Swimming strategy of settling elongated micro-swimmers by reinforcement learning

Jingran Qiu, Lihao Zhao, Chunxiao Xu, Yichen Yao

Published 2018-11-27Version 1

Motile microorganisms in aquatic ecosystems are able to sense the surrounding environment and adjust their motion to reach certain regions that are favourable for their growth or reproduction. Studying the moving strategies of microorganisms is important for an in-depth understanding of their behaviour in aquatic environment. In present work, we model microorganisms as smart swimming particles and introduce reinforcement learning to investigate the strategy for moving upward in a two-dimensional flow field. We explore how gravity and elongation of a particle affect the strategies obtained by reinforcement learning and compared with naive gyrotactic particles. We examine the micro-swimmers with different motilities (quick-alignment and slow-alignment).
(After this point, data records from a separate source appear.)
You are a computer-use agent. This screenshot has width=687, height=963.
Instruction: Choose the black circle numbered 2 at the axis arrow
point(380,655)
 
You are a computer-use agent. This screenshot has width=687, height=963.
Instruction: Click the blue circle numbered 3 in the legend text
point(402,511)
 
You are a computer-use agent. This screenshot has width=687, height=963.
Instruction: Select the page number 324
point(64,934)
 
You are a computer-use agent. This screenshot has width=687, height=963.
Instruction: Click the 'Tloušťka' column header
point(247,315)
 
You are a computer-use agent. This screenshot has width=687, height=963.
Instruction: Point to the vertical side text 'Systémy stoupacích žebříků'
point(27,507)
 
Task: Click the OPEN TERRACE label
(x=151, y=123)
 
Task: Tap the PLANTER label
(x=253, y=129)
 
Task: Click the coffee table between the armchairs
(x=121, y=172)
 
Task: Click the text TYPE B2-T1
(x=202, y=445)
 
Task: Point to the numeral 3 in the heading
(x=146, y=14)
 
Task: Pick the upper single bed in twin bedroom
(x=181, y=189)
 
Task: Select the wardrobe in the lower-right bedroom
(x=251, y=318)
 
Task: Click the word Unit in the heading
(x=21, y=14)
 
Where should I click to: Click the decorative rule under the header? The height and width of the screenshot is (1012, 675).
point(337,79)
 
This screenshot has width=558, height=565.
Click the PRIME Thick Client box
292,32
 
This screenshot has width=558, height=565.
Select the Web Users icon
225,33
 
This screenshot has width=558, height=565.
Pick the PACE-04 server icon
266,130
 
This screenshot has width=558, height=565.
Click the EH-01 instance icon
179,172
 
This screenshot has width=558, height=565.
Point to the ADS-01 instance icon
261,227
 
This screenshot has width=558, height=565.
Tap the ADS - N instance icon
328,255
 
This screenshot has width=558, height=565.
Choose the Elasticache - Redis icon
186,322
Under the same conditions of quick-alignment motility and flow configuration multi-solutions of swimming strategy are observed in the case of smart particles trained by reinforcement learning. However, the multi-solutions are converged into an almost optimal strategy with inclusion of gravity, which acts as a constraint on particle motion. Moreover, the elongation of particle is found to enhance the ability of particle in sampling the low vorticity and upwelling region. When the settling and elongation are both considered for slow-alignment particles, similar performance of moving upward is observed for both smart and naive particles. The interesting findings indicate that the diversity of proper strategies is restricted with including constraints of more realistic factors and we suspect that the elongation and gyotaxis of microorganism might be an almost optimal strategy for swimming upwards after the long term natural selection. Additionally, the current work on the swimming strategies of more realistic particles reveals the effectiveness of reinforcement learning in the study of the behaviour of microorganisms in fluid flow.